Abstract

Loss of ovarian function has important effects on neurotransmitter production and release with corresponding effects on cognitive performance. To date, there has been little direct comparison of the effects of surgical and transitional menopause on neurotransmitter pathways in the brain. In this study, effects on monoamines, monoamine metabolites, and the amino acids tryptophan (TRP) and tyrosine (TYR) were evaluated in adult ovariectomized (OVX) rats and in rats that underwent selective and gradual ovarian follicle depletion by daily injection of 4-vinylcyclohexene-diepoxide (VCD).
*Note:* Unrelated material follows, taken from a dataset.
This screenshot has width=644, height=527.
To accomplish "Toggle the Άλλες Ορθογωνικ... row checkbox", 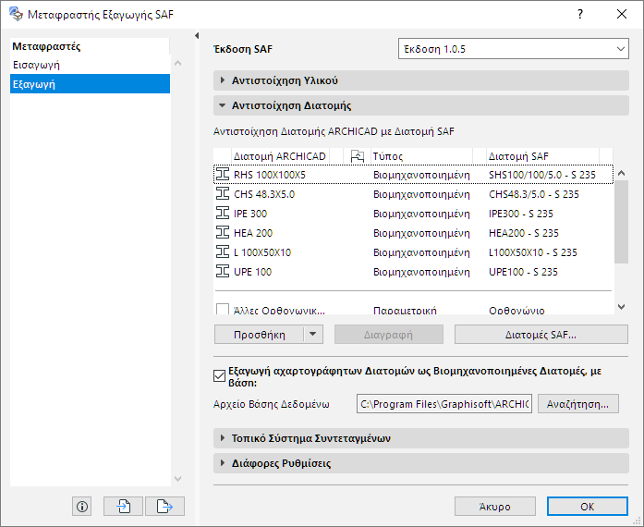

Tissues from the hippocampus (HPC), frontal cortex (FCX), and striatum (STR) were dissected and analyzed at 1- and 6-weeks following OVX or VCD treatments. Tissues from gonadally intact rats were collected at proestrus and diestrus to represent neurochemical levels during natural states of high and low estrogens. In gonadally intact rats, higher levels of serotonin (5-HT) were detected at proestrus than at diestrus in the FCX. In addition, the ratio of 5-hydroxyindoleacetic acid (5-HIAA)/5HT in the FCX and HPC was lower at proestrus than at diestrus, suggesting an effect on 5-HT turnover in these regions. No other significant differences between proestrus and diestrus were observed. In OVX- and VCD-treated rats, changes were observed which were both brain region- and time point-dependent. In the HPC levels of norepinephrine, 5-HIAA, TRP and TYR were significantly reduced at 1 week, but not 6 weeks, in both OVX and VCD-treated rats relative to proestrus and diestrus. In the FCX, dopamine levels were elevated at 6 weeks after OVX relative to diestrus. A similar trend was observed at 1 week (but not 6 weeks) following VCD treatment. In the STR, norepinephrine levels were elevated at 1 week following OVX, and HVA levels were elevated at 1 week, but not 6 weeks, following VCD treatment, relative to proestrus and diestrus. Collectively, these data provide the first comprehensive analysis comparing the effects of two models of menopause on multiple neuroendocrine endpoints in the brain. These effects likely contribute to effects of surgical and transitional menopause on brain function and cognitive performance that have been reported.